The sub-state-machine of the “Select Device Instance Type” describes three states indicating, whether the Device Object exists and what ObjectType is used.

  • “Device not instantiated” indicates that the optional Device Object does not exist.
  • “IODD Device” indicates that the Device Object exists and the IODD is used and therefore the concrete ObjectType related to the IODD is used.
  • “IO-Link Device” indicates that the Device Object exists and the IOLinkDeviceType is used.

The sub-state-machine defines different choices to find the correct state.

When the PortMode is IOL_AUTOSTART but no device is connected, the “Device not instantiated” state is used.

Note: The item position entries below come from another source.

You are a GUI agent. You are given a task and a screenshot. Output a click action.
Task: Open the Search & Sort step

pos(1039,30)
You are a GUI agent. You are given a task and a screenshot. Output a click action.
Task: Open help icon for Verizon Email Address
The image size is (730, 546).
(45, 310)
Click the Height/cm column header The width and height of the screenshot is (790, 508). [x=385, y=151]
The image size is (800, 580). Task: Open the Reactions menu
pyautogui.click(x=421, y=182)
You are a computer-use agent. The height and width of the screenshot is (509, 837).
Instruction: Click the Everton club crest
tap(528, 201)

When the PortMode is IOL_AUTOSTART and a device is connected, or the PortMode is IOL_MANUAL it is further decided if the “IODD Device” or the “IO-Link Device” state is used.

When the IODD representing the IO-Link Device is available in the server and the UseIODD Parameter is “True”, the “IODD Device” state is used, otherwise the “IO-Link Device” state is used.

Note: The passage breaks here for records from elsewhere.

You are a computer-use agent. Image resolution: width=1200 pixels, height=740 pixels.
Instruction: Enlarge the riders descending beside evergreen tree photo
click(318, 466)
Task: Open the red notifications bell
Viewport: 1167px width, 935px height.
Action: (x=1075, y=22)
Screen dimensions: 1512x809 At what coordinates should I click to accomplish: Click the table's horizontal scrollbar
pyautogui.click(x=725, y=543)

Note that if an IO-Link Device is connected, the information of the connected IO-Link Device is used to identify the IODD, even if the IO-Link Port has a different device configured (Status = INCORRECT_DEVICE). Only when the PortMode is IOL_MANUAL and no device is connected (Status == NO_DEVICE || NOT_AVAILABLE) the configured device information is used to identify the IODD.

When the IO-Link Port is in the “IODD Device” state and the IODD is deleted (e.g. by the Method RemoveIODD using the force option) it changes to the “IO-Link Device” state.

When the IO-Link Port is in the “IO-Link Device” state and the IODD representing the IO-Link Device is added to the server (e.g. by the Method TransferIODD) and the UseIODD Parameter is “True” it changes to the “IODD Device” state.

Note that there can be limitations on what Variables can be accessed and what Methods can be executed from the Device Object (states “IO-Link Device” or “IODD Device”).

  • When the PortMode is IOL_MANUAL and no device is connected (Status == NO_DEVICE || NOT_AVAILABLE) the Device Object is available so OPC UA Clients can already be configured to use the configured IO-Link Device, but since no physical IO-Link Device is connected, all access to Variables or Methods requiring device access will fail (bad code). Providing the structure of the configured IO-Link Device is especially helpful if an IODD is used, since the structure defined by the IODD is already available to the OPC UA Client (specific Parameters etc.).
  • When the PortMode is IOL_MANUAL but the incorrect IO-Link Device is connected (Status == INCORRECT_DEVICE) accessing the Variables representing the process data (e.g. ProcessDataInput, ProcessDataOutput) will fail (bad code).